日本進化学会2012 参加日誌 その8 


大会最終日 8月24日 その2


最終日の午後は恒例の公開講演会. 今回のテーマは首都大学東京が積極的に関わっている小笠原に関する講演会だ.講演の合間には2007年の南硫黄島への調査の様子がビデオで流されたりしてなかなか工夫されていた.小笠原のことはあまり知らなかったので大変興味深かった.実際にはガラパゴスに勝るとも劣らないような独特の生態系のある海洋島なのだということがよくわかる講演会だった.


公開講演会 “進化の見本:世界自然遺産小笠原諸島”





小さな世界の大きな多様性: 小笠原諸島陸生貝類の進化 千葉聡


最初は小笠原の陸生貝類について
小笠原のカタツムリ類の特徴は以下の通り

  1. 密度が高い.土壌がほぼカタツムリの殻だけでできているところまであるそうだ.
  2. 多様性が高い
  3. 種内変異が大きい:殻が色とりどりであったりする
  4. 固有率が高い:108種のうち96種が固有種


今日はこのうちカタマイマイ属について
カタマイマイ属は全24種が生息.生態と形態に相関のある4タイプ(地上潜行型,地上表在型,樹上型,半樹上型)が各島に生息している.このうち地上潜行型,地上表在型は各島に生息し,分子系統樹を書くと,島ごとに同じような収斂進化しており,反復適応放散の珍しい例であることがわかった.
分子の証拠によると祖先は本土にいるFuhadraという種.これまでペニスの形状が全く異なる(Fuhadraは突き刺し型,小笠原のカタマイマイは巨大ペニス型)ので別科とされてきたが,これは漂着後一旦配偶競争が緩和されたために小さくなったペニスが,また配偶競争の状況になったときに別の適応形態になったものだと考えられる.


何故珍しい反復適応放散が生じたのか
1つには殻の形態がごく少数の遺伝子に支配されていること,もうひとつは捕食者がいない島に漂着したあと空白ニッチを埋めていく際にカタツムリという生物では繁殖隔離が生じやすかったことが挙げられる.


漂着はどのようにして起こったか.
候補は海流による漂着,鳥による移動,風(竜巻)
ダーウィンの実験でカタツムリは海水でも20日間は生きていけることが知られている.小笠原と本土の海流ならば20日あれば漂着は十分可能.このほか一般論として,鳥についてはメジロがノミガイを運んだと思われる例があること,風についてはエリマキガイが広い分布を持ち,空中で採取されたことがあることなどが紹介された.

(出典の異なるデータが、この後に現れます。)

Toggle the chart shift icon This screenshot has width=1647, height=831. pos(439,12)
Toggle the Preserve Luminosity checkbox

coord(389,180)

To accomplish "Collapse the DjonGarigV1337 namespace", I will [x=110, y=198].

なかなか面白い講演だった.小笠原がカタツムリ天国だとは知らなかった.何故いろいろな色の変異があるのかあたりが興味深い.



遙かなる海路の果てに:小笠原諸島固有樹種モンテンボクの起源と進化 高山浩司


まず海洋島(火山起源である日突然現れる)と植物の漂着,種分化について.
植物では海洋島で大きな放散はあまり生じない.また種子が小さいので様々な場所から様々な方法で漂着する.
小笠原には日本本土,ハワイ,オセアニアからも漂着しているが,多いのは海流の関係で台湾・沖縄・東南アジアからのものだ.

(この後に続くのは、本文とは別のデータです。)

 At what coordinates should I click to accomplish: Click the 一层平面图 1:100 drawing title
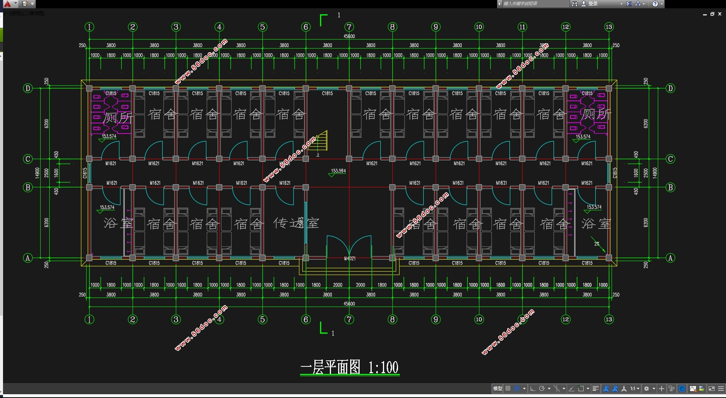[x=349, y=368]
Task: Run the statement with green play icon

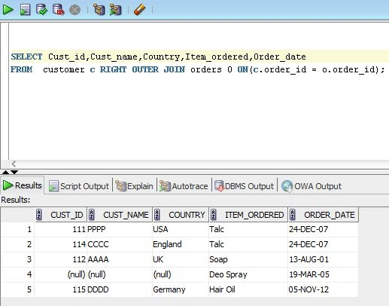Action: point(8,10)
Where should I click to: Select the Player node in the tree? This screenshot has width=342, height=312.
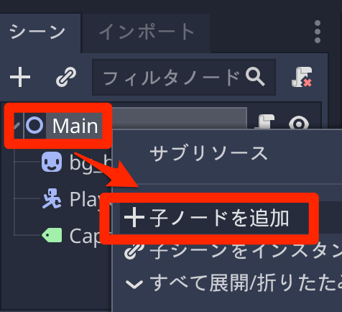84,198
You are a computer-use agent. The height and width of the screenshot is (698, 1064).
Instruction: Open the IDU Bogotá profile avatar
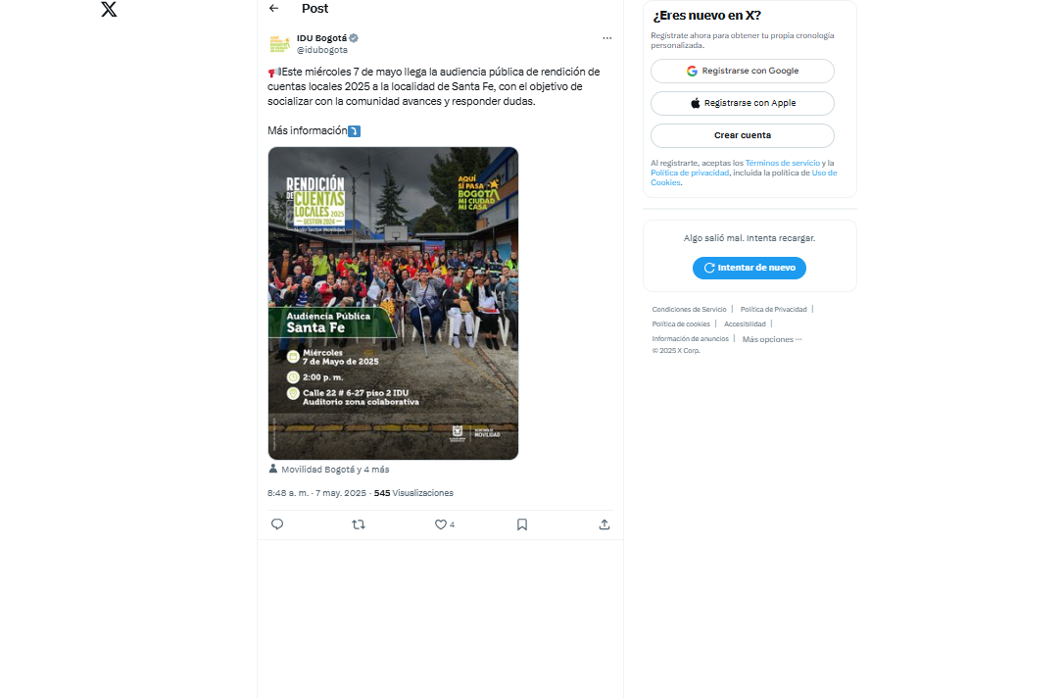(x=279, y=44)
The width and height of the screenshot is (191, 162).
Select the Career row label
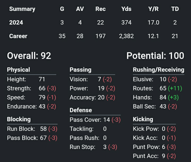pos(18,36)
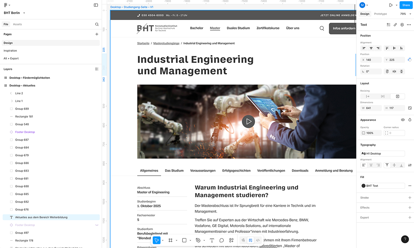Screen dimensions: 414x248
Task: Click the Present play icon
Action: click(x=391, y=5)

本日の主題はモウテンボク.これはアオイ科フヨウ属の植物に含まれる.アオイ科フヨウ属の植物とはいわゆるハイビスカスだ.
小笠原には黄色いハイビスカスであるモウテンボクが広く分布し,森林の主要樹木となっている一方,海岸沿いには世界中に広く分布するハイビスカスの一種オオハマボウが分布する.
分子的に調べるとモウテンボクの分岐は深く単系統で,オオハマボウは世界中に分布しているものと近縁である.これはモウテンボクがかなり早く漂着して小笠原に適応し,その後最近オオハマボウが漂着して海岸というもともとのニッチに近い場所にいるという状況であると推測できる.
オオハマボウの仲間はいずれも海岸に分布し漂着能力が高い.つまり大陸において限界的なニッチに適応し分散能力を高めているグループだが,モウテンボクは小笠原で空白であった森林性の植物に進化し,漂着能力を失っている(父島と母島では既に分化しかけている)こともこの推測を裏付けている.

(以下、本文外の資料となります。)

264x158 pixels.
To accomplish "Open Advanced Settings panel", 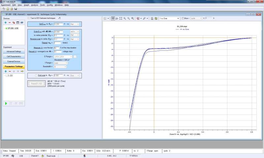I will point(14,52).
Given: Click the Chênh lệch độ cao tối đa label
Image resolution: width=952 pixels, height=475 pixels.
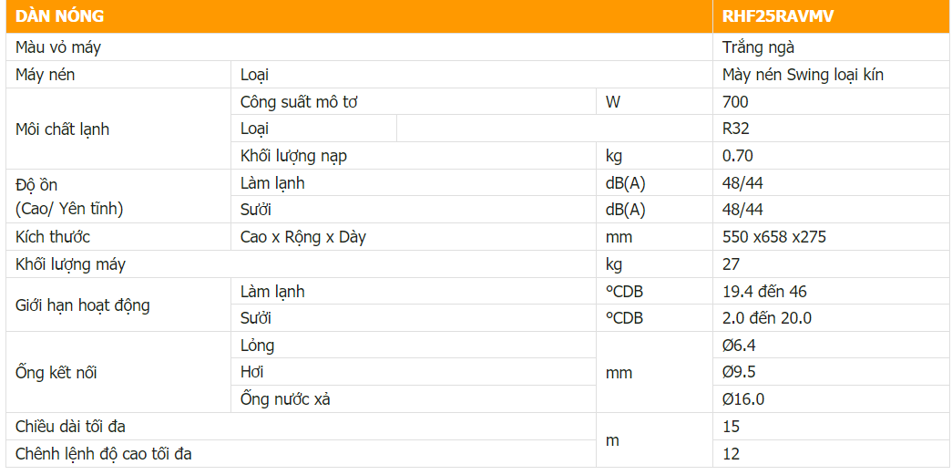Looking at the screenshot, I should click(104, 454).
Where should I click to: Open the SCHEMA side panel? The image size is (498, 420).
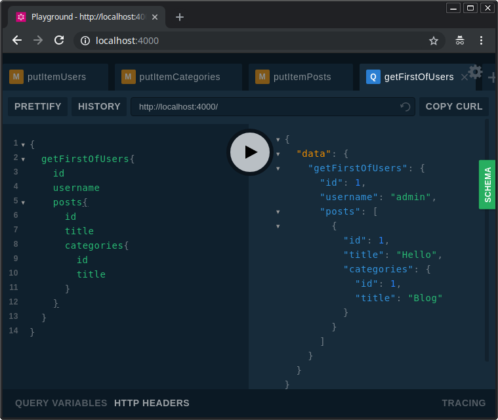(x=488, y=184)
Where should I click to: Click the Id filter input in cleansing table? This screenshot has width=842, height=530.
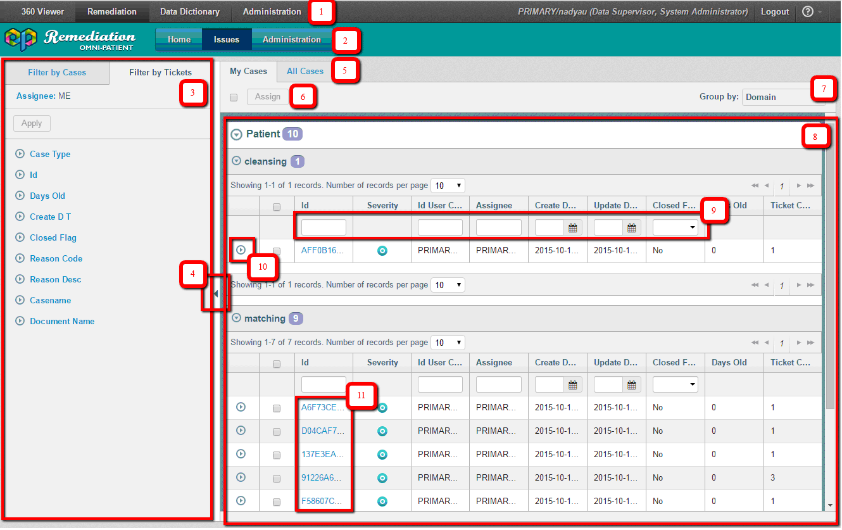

小笠原にすむ淡水魚:海洋島における淡水魚の起源と進化 向井貴彦


最後は魚類について
小笠原の海には準固有種である海水魚が数種確認されている.分子的に祖先を調べると,日本本土に近縁種がいるものが多く,黒潮の大蛇行の際にごくまれに漂流してくると考えるとつじつまが合う.
では淡水魚においてはどうなっているか.小笠原はかなり孤立した海洋島なのでコイやフナなどの純粋の淡水魚はいない.ただし生活史の一部で海に出る回遊魚は存在する.
河川のある父島で調査すると,まず外来種であるティラピアやグッピーが大量に見つかる.汽水的な環境を好むボラなどの海水魚寄りの魚が次に目に付く.
もう少し淡水寄りの魚も数種見つかるが,そのうち固有種であるのはオガサワラヨシノボリ1種だけだ.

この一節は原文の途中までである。